C'est une préoccupation pour nous très importante. Nous participons aux réflexions avec le gouvernement et la FMA, et nous avons créé au sein du marché réglementé viennois une section, le Prime Market, où les obligations de transparence sont plus strictes que ce qu'exige la loi. Une exclusion de ce marché peut représenter pour l'entreprise, une perte importante en termes d'image. C'est une expérience que nous pouvons imaginer étendre à nos autres places. Je voudrais simplement souligner que ce problème de transparence est général et ne concerne pas seulement, loin de là, le marché autrichien.

La Wiener Börse n'est pas cotée. Vous en êtes aujourd'hui plutôt satisfait ?

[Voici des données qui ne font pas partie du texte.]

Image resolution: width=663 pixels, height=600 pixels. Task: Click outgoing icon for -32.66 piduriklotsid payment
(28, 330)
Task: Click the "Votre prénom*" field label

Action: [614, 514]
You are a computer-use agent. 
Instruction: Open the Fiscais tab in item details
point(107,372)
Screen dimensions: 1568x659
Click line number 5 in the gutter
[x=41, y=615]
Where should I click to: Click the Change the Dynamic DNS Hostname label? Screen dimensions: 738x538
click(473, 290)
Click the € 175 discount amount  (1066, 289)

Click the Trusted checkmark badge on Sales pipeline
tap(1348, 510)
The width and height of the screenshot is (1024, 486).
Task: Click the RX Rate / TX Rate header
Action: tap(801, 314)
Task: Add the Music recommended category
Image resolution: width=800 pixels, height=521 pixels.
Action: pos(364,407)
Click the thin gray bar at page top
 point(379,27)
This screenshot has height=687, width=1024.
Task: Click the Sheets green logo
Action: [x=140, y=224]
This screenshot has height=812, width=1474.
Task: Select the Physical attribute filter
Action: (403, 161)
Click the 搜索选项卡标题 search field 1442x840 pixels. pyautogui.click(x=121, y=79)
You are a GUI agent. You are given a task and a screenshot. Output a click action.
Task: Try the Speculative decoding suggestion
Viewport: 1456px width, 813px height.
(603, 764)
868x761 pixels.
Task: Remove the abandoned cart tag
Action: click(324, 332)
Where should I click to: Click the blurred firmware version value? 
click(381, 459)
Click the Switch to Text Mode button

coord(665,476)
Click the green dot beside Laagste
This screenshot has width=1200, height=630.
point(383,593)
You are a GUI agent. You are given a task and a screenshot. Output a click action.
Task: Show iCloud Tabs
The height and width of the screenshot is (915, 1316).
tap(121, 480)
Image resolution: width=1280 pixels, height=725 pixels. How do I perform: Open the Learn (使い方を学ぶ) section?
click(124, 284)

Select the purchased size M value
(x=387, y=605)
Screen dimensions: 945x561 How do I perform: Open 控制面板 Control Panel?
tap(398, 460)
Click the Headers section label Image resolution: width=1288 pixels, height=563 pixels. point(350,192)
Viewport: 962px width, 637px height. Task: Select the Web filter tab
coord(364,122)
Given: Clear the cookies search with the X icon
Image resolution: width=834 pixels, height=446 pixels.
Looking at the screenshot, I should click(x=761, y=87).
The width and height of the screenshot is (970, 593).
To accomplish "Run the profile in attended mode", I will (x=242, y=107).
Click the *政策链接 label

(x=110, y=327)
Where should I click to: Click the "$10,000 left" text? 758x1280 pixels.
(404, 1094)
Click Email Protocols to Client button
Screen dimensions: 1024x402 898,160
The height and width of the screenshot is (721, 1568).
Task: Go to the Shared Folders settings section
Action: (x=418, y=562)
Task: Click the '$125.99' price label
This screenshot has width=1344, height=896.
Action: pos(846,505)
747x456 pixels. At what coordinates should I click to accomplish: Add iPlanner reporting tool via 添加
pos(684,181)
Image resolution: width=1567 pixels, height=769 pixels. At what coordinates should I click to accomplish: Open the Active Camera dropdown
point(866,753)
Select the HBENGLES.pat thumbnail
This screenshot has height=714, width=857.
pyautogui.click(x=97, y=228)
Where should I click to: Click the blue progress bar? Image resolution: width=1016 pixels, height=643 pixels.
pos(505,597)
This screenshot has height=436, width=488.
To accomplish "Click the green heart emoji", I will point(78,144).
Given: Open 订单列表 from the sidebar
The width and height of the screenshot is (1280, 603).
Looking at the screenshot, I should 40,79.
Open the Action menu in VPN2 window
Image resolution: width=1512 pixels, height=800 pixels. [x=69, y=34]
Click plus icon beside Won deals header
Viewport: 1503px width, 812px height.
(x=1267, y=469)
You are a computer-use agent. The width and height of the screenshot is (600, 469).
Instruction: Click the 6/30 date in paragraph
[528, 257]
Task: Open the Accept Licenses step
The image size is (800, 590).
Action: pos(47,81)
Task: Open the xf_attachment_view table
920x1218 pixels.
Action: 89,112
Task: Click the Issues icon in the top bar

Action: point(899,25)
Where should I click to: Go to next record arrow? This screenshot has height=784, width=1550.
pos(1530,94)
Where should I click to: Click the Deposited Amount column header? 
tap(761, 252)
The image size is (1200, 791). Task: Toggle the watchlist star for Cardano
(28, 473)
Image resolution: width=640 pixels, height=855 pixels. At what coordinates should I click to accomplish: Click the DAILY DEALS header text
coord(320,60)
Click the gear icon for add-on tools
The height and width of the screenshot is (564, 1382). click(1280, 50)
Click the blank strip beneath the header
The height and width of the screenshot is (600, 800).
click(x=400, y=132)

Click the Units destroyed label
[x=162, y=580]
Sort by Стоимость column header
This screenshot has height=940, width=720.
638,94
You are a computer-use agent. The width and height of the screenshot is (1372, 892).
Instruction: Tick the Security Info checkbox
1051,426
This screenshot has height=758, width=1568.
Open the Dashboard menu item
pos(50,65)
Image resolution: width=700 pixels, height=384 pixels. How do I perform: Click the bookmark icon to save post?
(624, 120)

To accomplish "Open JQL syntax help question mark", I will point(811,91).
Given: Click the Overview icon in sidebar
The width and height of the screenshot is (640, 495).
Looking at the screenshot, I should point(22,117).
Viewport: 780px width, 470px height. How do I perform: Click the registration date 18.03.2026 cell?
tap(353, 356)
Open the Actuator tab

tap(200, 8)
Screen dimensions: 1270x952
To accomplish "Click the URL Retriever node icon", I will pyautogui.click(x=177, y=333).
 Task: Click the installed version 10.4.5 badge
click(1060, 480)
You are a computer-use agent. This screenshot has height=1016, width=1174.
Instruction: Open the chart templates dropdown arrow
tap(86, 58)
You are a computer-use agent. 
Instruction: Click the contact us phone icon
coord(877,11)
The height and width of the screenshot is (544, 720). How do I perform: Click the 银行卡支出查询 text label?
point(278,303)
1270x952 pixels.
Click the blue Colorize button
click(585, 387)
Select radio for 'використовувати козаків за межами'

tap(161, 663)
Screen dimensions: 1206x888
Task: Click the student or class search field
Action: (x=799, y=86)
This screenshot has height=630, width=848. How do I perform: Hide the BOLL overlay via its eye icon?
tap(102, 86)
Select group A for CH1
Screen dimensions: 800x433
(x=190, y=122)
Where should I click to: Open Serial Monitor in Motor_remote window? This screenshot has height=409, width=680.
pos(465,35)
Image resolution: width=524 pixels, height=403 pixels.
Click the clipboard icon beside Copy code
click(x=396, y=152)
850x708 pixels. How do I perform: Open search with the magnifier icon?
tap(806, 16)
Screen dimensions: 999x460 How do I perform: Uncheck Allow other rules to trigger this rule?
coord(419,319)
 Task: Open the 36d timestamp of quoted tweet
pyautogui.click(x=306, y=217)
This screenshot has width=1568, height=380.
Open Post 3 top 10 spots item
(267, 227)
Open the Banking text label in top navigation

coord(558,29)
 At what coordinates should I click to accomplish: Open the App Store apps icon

J'en suis très satisfait. Nous sommes une entreprise privée qui veut être profitable et nous sommes soutenus dans notre stratégie à 100% par nos actionnaires. Nous entendons bâtir un groupe boursier solide au niveau régional et, pour cela, nous devons achever la modernisation et l'intégration des places d'Europe centrales. Pour cela, nous pouvons rester indépendants : notre cash-flow est suffisant et en cas de besoin, nos actionnaires pourraient nous apporter leur concours. A la fin de ce processus, ils pourront examiner de nouvelles options pour l'avenir de l'entreprise. Mais pas avant cinq à dix ans, et plutôt dix ans. Je crois d'ailleurs que les "grands" du secteur ont aujourd'hui fort à faire et ne sont pas particulièrement intéressés par le rachat de la Bourse de Vienne.